§ SOURCE PASSAGE:

● ● ● ● ● ● ●

I heard this story from a woman I met over the weekend, who lives in Hollywood.
One of the many drones who flies around the City of Dreams with the label “writer/actor/producer,” she had finally gotten her shot with a project she’d worked up from scratch and managed to pitch to people who can make things happen. It came from her heart, and they loved it. Show runners with standing were on board, and the ink was wet on the contracts.
This was in 2006. When the writer’s strike hit, everything stopped.
Everyone who had a lifeboat took one. When the strike was over, all the people who could make things happen were already attached to other projects.
Here’s where the story gets interesting. Of course she picked herself up and tried again. That goes with the territory: tourists are the only people in Hollywood who don’t expect to be regularly shot down like a marriage proposal to a stripper.
She got some more meetings and pitched her story again. But something had happened. “Just listening to myself,” she told me, “I could hear that it was different. There was no more passion in my voice: I was telling my own story, explaining my own creation, like a stranger.”
Nobody picked it up. Why would they? Somehow she no longer believes in it either. Something about the way it had been lost the first time had killed her passion for it the second.
She doesn’t understand why. She’s not sure what to do about it. It’s a fascinating conundrum. It’s got me thinking about the nature of creativity.
Creativity is celebrated at Burning Man. People go to extraordinary lengths to bring their art to the playa and put tremendous effort into antics and whimsy once there. In this atmosphere the rest of us do things we would never otherwise do; inspiration hits, memories are made, lives are changed.
Yet creativity is also oddly taken for granted. Yes, sometimes art pieces suck … quite a bit, actually … and some projects never make it. Yet there’s really no concern that inspiration won’t strike somewhere: no fear that we’ve run out of new ideas. Nobody’s worried about coming to Burning Man and not having something amazingly unexpected happen.
For all that we encourage artists, nurture artists, support artists, celebrate artists, we’ve done remarkably little thinking about what the creative process at Burning Man is, and how it’s different from creative expression elsewhere.
To my mind it is different. Significantly different. In ways we may not like to admit. Burning Man’s culture and approach is great for creativity, but terrible for art.
In the default world “art” is a ghetto for creativity. It’s where we put it. By holding up art as the legitimate avenue of creative expression, it is devalued it in other areas of life – creativity belongs here but not there.
By creating a wall of separation between what “artists” do (which is creative) and the rest of us do (which is not) we drain creativity form our own lives.
These are the basic assumptions, the basic rules, of the world we live in.
And most of the time, I’m okay with this. Art is aristocratic, not egalitarian: talent is not evenly distributed and the effort to learn artistic craft counts for much. Some people truly are better artists, and some people are better at using the artistic talent they’ve got. The rest of us are kept in line by their brilliance, which is justified by a sense of our own inadequacies.

● ● ● ● ● ● ●

§ PROBLEM TO WORK ON: Please reproduce the essay on creativity above, everything from "Here’s where the" down to "nature of creativity.", word for word.

§ PROVIDED DATA:
● ● ● ● ● ● ●

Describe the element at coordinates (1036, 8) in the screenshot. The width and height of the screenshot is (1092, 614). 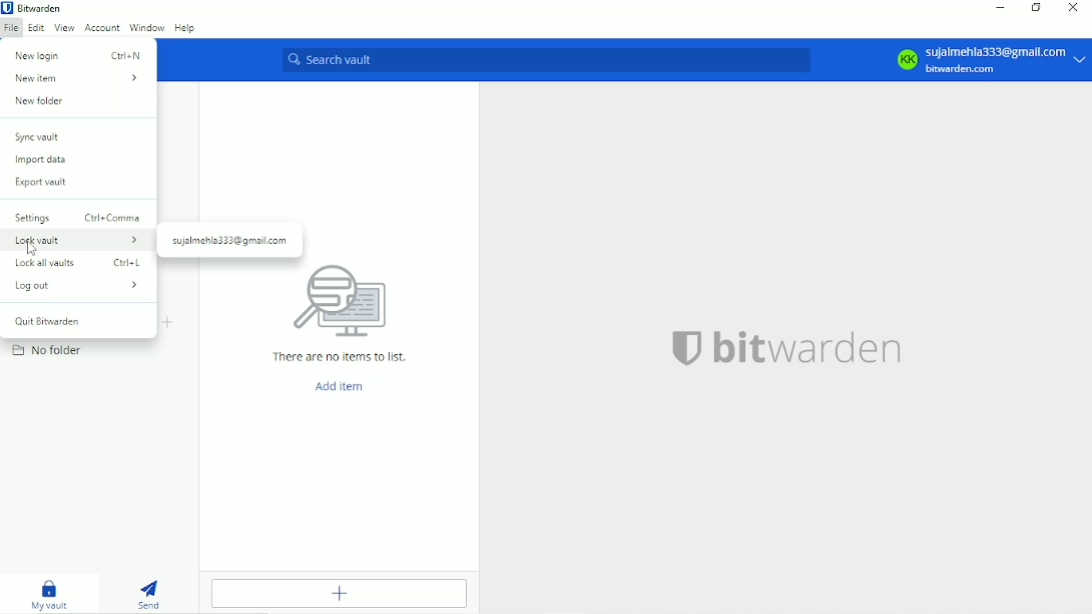
I see `Restore down` at that location.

● ● ● ● ● ● ●

§ SOLUTION FOR THIS TASK:
Here’s where the story gets interesting. Of course she picked herself up and tried again. That goes with the territory: tourists are the only people in Hollywood who don’t expect to be regularly shot down like a marriage proposal to a stripper.
She got some more meetings and pitched her story again. But something had happened. “Just listening to myself,” she told me, “I could hear that it was different. There was no more passion in my voice: I was telling my own story, explaining my own creation, like a stranger.”
Nobody picked it up. Why would they? Somehow she no longer believes in it either. Something about the way it had been lost the first time had killed her passion for it the second.
She doesn’t understand why. She’s not sure what to do about it. It’s a fascinating conundrum. It’s got me thinking about the nature of creativity.